## Try it
Only an exact retyping of all the entries counts as an answer.

## Supplied records
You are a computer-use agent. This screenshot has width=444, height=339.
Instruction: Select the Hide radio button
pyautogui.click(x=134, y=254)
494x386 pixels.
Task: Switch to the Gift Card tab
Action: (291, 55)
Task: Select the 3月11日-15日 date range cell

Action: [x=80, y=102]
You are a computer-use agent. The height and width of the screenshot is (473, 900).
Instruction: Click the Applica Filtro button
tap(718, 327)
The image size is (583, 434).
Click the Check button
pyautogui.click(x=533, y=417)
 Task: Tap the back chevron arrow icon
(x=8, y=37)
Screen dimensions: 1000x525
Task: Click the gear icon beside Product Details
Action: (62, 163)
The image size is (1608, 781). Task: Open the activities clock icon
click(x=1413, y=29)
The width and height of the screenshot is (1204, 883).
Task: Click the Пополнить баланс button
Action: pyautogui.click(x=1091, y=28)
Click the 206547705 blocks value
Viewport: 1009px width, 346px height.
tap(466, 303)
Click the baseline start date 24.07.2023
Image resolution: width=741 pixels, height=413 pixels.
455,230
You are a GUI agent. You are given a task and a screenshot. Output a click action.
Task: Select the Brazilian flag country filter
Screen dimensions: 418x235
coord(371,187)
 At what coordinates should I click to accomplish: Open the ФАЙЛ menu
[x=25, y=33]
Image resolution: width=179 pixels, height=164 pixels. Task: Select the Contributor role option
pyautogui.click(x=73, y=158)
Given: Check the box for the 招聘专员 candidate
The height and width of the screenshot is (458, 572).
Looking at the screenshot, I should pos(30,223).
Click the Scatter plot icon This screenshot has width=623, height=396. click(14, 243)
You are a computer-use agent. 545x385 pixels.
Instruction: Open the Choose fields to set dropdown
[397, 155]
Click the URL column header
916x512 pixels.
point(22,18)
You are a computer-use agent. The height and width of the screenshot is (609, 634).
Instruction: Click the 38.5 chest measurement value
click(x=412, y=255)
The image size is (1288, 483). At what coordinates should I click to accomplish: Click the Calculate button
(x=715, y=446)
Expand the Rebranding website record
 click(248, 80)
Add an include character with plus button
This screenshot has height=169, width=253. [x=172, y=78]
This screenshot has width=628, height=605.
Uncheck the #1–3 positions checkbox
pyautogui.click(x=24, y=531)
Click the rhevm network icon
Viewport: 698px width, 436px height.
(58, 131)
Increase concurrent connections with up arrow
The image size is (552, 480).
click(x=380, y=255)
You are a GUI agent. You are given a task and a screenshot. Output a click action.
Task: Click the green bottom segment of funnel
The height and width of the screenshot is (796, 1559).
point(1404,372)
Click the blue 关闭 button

## Solution to the exercise
You are a computer-use agent. This screenshot has width=444, height=339.
Instruction: Select the Hide radio button
pyautogui.click(x=134, y=254)
494x386 pixels.
Task: Switch to the Gift Card tab
Action: (291, 55)
Task: Select the 3月11日-15日 date range cell

Action: [x=80, y=102]
You are a computer-use agent. The height and width of the screenshot is (473, 900).
Instruction: Click the Applica Filtro button
tap(718, 327)
The image size is (583, 434).
Click the Check button
pyautogui.click(x=533, y=417)
 Task: Tap the back chevron arrow icon
(x=8, y=37)
Screen dimensions: 1000x525
Task: Click the gear icon beside Product Details
Action: (62, 163)
The image size is (1608, 781). Task: Open the activities clock icon
click(x=1413, y=29)
The width and height of the screenshot is (1204, 883).
Task: Click the Пополнить баланс button
Action: pyautogui.click(x=1091, y=28)
Click the 206547705 blocks value
Viewport: 1009px width, 346px height.
tap(466, 303)
Click the baseline start date 24.07.2023
Image resolution: width=741 pixels, height=413 pixels.
455,230
You are a GUI agent. You are given a task and a screenshot. Output a click action.
Task: Select the Brazilian flag country filter
Screen dimensions: 418x235
coord(371,187)
 At what coordinates should I click to accomplish: Open the ФАЙЛ menu
[x=25, y=33]
Image resolution: width=179 pixels, height=164 pixels. Task: Select the Contributor role option
pyautogui.click(x=73, y=158)
Given: Check the box for the 招聘专员 candidate
The height and width of the screenshot is (458, 572).
Looking at the screenshot, I should pos(30,223).
Click the Scatter plot icon This screenshot has width=623, height=396. click(14, 243)
You are a computer-use agent. 545x385 pixels.
Instruction: Open the Choose fields to set dropdown
[397, 155]
Click the URL column header
916x512 pixels.
point(22,18)
You are a computer-use agent. The height and width of the screenshot is (609, 634).
Instruction: Click the 38.5 chest measurement value
click(x=412, y=255)
The image size is (1288, 483). At what coordinates should I click to accomplish: Click the Calculate button
(x=715, y=446)
Expand the Rebranding website record
 click(248, 80)
Add an include character with plus button
This screenshot has height=169, width=253. [x=172, y=78]
This screenshot has width=628, height=605.
Uncheck the #1–3 positions checkbox
pyautogui.click(x=24, y=531)
Click the rhevm network icon
Viewport: 698px width, 436px height.
(58, 131)
Increase concurrent connections with up arrow
The image size is (552, 480).
click(x=380, y=255)
You are a GUI agent. You are given a task and a screenshot. Output a click action.
Task: Click the green bottom segment of funnel
The height and width of the screenshot is (796, 1559).
point(1404,372)
Click the blue 关闭 button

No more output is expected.